Tras más de 25 años de negociaciones intermitentes, el Mercosur y la Unión Europea firmarán este sábado en Asunción un Acuerdo de Asociación destinado a crear una de las mayores zonas de libre comercio del planeta. El entendimiento se concreta en un escenario internacional marcado por el avance del proteccionismo y la disputa geopolítica entre Estados Unidos y China, y abre expectativas para provincias argentinas con perfil exportador, como Catamarca.
El acuerdo abarca un mercado de más de 700 millones de personas y cerca del 30% del Producto Bruto Interno global. La firma se realizará en el Gran Teatro José Asunción Flores, del Banco Central del Paraguay, un espacio de fuerte valor simbólico para la integración regional, ya que allí se rubricó en 1991 el Tratado de Asunción, acta fundacional del Mercosur. La ceremonia comenzará al mediodía y contará con la presencia del presidente paraguayo Santiago Peña y del mandatario uruguayo Yamandú Orsi. También se espera la participación del presidente argentino Javier Milei, mientras que el brasileño Luiz Inácio Lula da Silva no estará presente.
El texto final fue aprobado la semana pasada por la Comisión Europea, lo que permitió cerrar un proceso iniciado en 1999 entre Bruselas y los países fundadores del Mercosur —Argentina, Brasil, Paraguay y Uruguay—, bloque al que se sumó Bolivia en los últimos años. En la antesala de la firma, la presidenta de la Comisión Europea, Ursula von der Leyen, se reunió en Río de Janeiro con Lula da Silva, junto al presidente del Consejo Europeo, António Costa.
Más allá de su dimensión comercial, el acuerdo tiene una lectura geopolítica relevante. Para el Mercosur, representa una señal de cohesión interna en un bloque atravesado por tensiones; para la Unión Europea, una vía para diversificar alianzas en un contexto global fragmentado. El tratado prevé la eliminación de aranceles sobre más del 90% del comercio bilateral, con mayor acceso europeo para productos industriales y una ampliación de las exportaciones agroindustriales sudamericanas, como carne, soja, arroz, azúcar y miel.

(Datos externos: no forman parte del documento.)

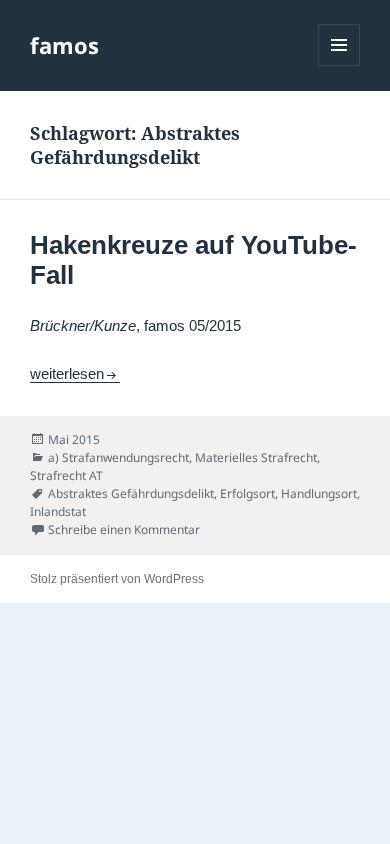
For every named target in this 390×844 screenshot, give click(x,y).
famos (64, 45)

La firma llega acompañada de resistencias en ambos lados del Atlántico. En Europa, agricultores y ganaderos expresan preocupación por la competencia de productos sudamericanos, mientras que en Sudamérica algunos sectores industriales advierten sobre el impacto de la apertura comercial. Tras la rúbrica, el acuerdo deberá ser ratificado por los parlamentos de los países del Mercosur y por el Parlamento Europeo, un paso imprescindible para su entrada en vigor y cuyo respaldo político aún no está garantizado.